Вечный Грюнвальд — страница 11 из 38

А двадцатью годами ранее, в Норемберке, жил я, как живет домовая мышь. Как живут серны в рощице, как живут звери, божественным актом собственности мира отданные во владение человеку. Так я и жил: тихо, без слова, практически невидимый, никому не нужный, не-человек, не-ребенок, даже не-кто-либо, я был и почти-что не был; я был потому что имел тело, я был человеком, так как у меня имелись руки, ноги, голова, вот только не падали на меня человеческие взгляды, словно бы я был прозрачным, не доходили до меня людские слова, поскольку никто ведь не обращается к вещи, а я был вещью, точно так же, как является вещью собака.

Кормили меня прилично, опять же, в соответствии с солидным купеческим договором.

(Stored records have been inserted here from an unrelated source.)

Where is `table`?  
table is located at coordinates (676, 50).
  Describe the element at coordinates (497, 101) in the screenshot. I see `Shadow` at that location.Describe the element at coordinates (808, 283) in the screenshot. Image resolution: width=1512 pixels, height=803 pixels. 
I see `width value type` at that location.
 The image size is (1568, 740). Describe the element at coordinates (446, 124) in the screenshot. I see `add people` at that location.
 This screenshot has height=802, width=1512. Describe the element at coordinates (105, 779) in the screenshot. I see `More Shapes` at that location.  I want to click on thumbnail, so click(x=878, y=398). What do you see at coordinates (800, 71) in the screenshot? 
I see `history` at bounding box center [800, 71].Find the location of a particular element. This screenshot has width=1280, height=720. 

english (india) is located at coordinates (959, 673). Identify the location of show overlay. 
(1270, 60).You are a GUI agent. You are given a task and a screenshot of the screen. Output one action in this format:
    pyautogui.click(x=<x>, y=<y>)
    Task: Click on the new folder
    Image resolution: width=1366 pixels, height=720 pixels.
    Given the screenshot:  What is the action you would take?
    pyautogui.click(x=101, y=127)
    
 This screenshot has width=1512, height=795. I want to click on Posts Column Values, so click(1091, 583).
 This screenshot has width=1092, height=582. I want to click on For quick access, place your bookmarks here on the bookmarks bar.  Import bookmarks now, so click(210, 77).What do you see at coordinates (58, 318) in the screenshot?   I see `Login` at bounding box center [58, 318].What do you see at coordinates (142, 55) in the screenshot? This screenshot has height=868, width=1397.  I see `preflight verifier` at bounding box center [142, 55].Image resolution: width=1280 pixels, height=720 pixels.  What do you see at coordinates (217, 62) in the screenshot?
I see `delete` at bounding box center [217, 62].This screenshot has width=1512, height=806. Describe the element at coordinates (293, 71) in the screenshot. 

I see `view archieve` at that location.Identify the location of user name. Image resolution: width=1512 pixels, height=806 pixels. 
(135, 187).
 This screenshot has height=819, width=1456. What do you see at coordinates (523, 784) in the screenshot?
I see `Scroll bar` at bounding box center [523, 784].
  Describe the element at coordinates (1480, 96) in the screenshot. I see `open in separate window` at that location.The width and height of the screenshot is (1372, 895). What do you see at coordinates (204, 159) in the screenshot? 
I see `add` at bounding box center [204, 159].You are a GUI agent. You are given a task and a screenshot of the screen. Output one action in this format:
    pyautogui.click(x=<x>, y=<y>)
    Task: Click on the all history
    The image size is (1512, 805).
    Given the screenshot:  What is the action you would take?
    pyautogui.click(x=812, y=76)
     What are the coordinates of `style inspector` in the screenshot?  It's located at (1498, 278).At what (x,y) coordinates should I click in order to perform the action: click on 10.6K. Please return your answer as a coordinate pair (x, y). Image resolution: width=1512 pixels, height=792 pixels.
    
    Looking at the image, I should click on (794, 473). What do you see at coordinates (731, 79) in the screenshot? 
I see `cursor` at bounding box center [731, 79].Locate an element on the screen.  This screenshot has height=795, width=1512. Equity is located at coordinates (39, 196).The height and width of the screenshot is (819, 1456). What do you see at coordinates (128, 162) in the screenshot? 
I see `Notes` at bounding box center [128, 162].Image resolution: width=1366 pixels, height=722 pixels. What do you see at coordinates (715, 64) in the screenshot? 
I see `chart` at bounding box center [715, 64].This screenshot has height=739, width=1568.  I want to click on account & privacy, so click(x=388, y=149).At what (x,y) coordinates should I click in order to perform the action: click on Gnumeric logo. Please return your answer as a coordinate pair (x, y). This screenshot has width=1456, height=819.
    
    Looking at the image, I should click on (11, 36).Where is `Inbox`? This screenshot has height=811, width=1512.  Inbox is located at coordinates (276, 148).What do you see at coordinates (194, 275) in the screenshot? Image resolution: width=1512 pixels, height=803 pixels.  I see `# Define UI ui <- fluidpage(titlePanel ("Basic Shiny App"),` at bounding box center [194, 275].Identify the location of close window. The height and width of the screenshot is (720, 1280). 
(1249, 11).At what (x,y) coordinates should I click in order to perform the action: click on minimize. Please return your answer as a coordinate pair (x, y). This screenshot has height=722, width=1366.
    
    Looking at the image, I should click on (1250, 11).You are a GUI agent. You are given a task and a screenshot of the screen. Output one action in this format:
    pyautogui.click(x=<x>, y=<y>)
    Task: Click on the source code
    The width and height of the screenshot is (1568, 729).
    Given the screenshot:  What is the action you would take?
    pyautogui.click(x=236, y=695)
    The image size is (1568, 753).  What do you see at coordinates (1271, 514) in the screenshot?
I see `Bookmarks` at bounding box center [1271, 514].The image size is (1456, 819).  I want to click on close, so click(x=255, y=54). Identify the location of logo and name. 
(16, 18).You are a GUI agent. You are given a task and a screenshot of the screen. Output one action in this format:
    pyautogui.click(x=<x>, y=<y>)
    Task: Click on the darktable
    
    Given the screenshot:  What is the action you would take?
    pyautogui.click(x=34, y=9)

Ежедневно я получал хлеб, большую rübe, то есть репу, Sauerkraut, то есть кислую капусту, еще супы; по пятницам — klein fiföchlein mit puter — мелкую, жаренную на масле рыбешку, по воскресеньям же — несчастный кусочек гусятины; но голодным я никогда не был, хотя никогда излишне и не переедал.

А потом для меня нашли работу, мне приказали ухаживать за курятником во дворе, что не было сложной или докучливой обязанностью — и я ужасно был рад этому, поскольку мне казалось, что из не-кого-то я сделался мальчишкой, который занимается курами, а это уже было хоть какое-то самоопределение, каким-то образом я начинал быть. Мне даже разрешили заносить яйца хозяйке.

Только здешние дети все так же не играли со мной. Так что оставался я один-одинешенек, все время сам и сам, один.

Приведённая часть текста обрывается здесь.